[What needs to be done]
Only those lines in the data below from the line containing "[Facebook] (37, 25)" through the line containing "Image resolution: width=1366, height=900.", both included, should be restated word for word.

==== Data provided

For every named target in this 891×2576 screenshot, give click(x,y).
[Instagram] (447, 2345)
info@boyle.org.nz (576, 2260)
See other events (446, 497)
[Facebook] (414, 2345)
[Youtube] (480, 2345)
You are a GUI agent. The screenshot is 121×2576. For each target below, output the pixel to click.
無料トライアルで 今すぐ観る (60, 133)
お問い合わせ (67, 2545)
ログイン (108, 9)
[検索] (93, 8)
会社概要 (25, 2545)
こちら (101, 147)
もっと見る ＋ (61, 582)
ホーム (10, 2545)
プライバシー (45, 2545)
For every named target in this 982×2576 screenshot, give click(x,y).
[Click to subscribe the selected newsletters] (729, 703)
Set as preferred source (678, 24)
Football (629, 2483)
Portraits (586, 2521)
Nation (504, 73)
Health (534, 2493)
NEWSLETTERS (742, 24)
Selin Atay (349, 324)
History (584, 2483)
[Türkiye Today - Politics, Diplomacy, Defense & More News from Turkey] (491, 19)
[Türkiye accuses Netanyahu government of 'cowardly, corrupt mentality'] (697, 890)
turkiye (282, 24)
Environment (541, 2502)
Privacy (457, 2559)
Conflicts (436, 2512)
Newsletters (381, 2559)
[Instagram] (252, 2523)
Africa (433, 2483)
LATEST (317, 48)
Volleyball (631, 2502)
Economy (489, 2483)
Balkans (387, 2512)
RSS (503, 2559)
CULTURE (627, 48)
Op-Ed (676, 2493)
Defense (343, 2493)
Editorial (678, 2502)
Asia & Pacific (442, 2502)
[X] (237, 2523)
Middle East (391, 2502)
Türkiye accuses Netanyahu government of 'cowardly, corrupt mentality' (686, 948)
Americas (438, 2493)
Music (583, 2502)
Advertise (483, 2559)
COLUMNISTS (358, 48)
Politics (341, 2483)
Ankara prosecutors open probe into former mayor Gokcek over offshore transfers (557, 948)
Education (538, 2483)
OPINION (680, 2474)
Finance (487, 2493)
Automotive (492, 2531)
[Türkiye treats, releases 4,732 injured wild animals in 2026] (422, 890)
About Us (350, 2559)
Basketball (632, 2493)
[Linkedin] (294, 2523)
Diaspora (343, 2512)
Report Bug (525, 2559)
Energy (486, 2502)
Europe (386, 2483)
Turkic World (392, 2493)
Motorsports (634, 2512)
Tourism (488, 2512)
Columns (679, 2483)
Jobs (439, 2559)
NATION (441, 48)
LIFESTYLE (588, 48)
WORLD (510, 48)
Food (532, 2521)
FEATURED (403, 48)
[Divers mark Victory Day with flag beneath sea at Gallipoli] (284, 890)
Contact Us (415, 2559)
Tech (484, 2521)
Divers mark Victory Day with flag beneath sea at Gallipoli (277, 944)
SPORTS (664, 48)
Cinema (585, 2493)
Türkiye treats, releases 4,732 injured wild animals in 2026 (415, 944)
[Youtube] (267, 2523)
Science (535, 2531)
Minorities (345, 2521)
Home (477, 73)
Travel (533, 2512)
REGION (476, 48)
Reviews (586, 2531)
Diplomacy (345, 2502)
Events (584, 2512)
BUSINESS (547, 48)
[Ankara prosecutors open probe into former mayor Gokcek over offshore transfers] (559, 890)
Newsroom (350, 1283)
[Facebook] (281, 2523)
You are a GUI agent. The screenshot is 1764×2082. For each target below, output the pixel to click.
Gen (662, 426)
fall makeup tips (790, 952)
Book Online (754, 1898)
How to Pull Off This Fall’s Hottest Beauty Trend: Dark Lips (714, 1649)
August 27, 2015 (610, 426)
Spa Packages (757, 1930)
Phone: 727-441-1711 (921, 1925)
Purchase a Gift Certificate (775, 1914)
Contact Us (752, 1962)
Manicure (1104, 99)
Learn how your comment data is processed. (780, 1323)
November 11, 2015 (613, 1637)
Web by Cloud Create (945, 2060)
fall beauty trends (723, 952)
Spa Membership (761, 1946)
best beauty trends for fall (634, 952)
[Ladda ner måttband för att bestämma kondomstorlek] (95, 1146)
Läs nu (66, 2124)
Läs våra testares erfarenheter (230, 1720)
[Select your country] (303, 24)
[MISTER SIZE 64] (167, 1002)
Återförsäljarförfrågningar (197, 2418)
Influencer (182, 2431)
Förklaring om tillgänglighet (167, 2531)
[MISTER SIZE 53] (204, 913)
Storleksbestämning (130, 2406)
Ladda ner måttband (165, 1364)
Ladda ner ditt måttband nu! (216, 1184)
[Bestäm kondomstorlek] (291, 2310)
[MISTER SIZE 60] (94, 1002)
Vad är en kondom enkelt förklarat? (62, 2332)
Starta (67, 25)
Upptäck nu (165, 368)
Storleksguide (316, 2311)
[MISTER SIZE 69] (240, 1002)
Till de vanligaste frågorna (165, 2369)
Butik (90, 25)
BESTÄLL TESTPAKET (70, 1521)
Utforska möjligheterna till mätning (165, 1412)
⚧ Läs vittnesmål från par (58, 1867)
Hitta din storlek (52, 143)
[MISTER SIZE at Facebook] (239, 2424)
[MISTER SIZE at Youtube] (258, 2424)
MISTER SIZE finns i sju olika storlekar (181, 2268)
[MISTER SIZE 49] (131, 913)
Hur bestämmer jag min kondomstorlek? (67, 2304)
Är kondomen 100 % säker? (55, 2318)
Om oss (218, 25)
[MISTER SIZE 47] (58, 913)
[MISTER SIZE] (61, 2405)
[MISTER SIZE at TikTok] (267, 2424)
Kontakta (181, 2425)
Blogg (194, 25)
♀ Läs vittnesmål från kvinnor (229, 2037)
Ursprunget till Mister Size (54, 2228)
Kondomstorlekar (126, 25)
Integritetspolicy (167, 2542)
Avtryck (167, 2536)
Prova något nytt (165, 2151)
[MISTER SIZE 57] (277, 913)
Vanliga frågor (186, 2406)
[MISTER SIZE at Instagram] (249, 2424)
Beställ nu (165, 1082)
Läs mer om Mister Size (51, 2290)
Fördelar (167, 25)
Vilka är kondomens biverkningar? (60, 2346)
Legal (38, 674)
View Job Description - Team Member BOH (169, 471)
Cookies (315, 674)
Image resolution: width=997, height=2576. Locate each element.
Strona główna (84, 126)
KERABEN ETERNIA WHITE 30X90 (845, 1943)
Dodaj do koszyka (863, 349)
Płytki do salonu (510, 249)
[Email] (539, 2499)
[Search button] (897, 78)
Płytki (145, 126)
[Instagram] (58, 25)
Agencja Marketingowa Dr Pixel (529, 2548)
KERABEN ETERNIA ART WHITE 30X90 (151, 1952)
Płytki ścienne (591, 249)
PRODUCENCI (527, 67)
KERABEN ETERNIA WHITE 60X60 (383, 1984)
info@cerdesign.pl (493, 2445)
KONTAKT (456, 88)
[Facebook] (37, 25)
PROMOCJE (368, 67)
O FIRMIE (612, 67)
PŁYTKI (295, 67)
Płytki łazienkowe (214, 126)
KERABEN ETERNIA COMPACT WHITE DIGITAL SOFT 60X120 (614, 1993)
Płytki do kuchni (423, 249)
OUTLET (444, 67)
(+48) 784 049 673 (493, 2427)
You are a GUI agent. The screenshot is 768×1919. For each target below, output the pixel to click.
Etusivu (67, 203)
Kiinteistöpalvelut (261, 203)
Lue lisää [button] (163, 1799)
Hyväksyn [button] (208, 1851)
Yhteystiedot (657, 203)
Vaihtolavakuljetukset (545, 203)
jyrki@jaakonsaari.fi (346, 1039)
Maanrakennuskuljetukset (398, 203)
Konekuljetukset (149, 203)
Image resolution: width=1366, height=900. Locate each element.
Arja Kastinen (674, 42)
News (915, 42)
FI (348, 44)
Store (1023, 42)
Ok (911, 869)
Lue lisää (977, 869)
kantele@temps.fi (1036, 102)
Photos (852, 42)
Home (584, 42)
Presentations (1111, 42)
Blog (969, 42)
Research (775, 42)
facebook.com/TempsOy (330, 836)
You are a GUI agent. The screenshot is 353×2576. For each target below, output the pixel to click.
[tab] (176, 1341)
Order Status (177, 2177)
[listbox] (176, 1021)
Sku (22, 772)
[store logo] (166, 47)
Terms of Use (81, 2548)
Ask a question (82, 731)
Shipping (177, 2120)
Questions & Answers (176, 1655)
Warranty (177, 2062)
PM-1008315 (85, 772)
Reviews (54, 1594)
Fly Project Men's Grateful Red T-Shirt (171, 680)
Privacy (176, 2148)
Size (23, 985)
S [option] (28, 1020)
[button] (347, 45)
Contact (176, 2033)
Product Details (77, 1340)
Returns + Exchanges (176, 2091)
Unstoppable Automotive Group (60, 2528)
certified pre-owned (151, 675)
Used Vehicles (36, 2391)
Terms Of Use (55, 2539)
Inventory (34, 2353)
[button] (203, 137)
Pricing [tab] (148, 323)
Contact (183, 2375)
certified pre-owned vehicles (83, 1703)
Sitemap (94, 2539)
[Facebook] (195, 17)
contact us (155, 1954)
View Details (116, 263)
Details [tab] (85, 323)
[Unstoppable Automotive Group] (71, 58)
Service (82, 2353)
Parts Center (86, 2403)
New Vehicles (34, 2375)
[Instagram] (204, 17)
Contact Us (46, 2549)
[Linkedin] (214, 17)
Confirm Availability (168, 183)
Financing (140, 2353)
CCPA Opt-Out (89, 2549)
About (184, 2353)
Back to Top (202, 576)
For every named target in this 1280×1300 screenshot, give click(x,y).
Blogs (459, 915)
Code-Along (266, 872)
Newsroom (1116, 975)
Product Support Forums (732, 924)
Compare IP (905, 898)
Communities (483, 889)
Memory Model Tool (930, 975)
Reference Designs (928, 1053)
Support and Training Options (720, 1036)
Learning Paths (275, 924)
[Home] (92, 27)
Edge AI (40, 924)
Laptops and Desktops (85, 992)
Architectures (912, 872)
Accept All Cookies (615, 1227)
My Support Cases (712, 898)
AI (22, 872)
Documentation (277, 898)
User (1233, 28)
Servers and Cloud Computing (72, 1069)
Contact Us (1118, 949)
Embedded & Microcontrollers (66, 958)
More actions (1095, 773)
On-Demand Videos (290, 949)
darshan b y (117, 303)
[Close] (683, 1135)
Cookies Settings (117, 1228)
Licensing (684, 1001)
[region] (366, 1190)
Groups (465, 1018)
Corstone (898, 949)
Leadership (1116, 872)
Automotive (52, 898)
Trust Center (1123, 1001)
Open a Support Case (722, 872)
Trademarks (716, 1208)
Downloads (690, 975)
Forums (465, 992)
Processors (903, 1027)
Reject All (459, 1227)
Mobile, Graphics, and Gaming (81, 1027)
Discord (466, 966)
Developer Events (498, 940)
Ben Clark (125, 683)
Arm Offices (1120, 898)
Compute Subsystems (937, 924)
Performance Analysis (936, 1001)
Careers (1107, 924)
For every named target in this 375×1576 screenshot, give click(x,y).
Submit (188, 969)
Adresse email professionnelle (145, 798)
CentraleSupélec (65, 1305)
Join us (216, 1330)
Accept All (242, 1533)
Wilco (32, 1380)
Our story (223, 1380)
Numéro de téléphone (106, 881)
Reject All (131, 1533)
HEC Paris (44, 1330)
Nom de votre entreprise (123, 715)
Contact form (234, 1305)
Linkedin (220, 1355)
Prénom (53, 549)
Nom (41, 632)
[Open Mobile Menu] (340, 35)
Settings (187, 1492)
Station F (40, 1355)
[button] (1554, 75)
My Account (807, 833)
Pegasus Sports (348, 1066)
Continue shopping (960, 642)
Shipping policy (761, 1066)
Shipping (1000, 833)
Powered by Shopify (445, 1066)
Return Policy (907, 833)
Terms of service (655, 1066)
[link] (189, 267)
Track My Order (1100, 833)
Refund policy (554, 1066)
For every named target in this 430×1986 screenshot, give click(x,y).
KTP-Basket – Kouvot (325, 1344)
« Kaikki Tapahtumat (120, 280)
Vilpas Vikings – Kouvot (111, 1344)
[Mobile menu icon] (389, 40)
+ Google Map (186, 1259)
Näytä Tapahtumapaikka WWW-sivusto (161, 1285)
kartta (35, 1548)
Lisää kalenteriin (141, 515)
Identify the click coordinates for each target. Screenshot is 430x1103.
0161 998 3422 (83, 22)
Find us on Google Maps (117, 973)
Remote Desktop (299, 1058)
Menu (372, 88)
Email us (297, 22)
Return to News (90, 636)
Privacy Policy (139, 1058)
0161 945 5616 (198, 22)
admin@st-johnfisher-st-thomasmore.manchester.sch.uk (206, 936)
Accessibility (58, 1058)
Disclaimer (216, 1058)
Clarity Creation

========

[Solution]
[Facebook] (37, 25)
PROMOCJE (368, 67)
O FIRMIE (612, 67)
PŁYTKI (295, 67)
Płytki łazienkowe (214, 126)
KERABEN ETERNIA COMPACT WHITE DIGITAL SOFT 60X120 (614, 1993)
Płytki do kuchni (423, 249)
OUTLET (444, 67)
(+48) 784 049 673 (493, 2427)
You are a GUI agent. The screenshot is 768×1919. For each target below, output the pixel to click.
Etusivu (67, 203)
Kiinteistöpalvelut (261, 203)
Lue lisää [button] (163, 1799)
Hyväksyn [button] (208, 1851)
Yhteystiedot (657, 203)
Vaihtolavakuljetukset (545, 203)
jyrki@jaakonsaari.fi (346, 1039)
Maanrakennuskuljetukset (398, 203)
Konekuljetukset (149, 203)
Image resolution: width=1366, height=900. Locate each element.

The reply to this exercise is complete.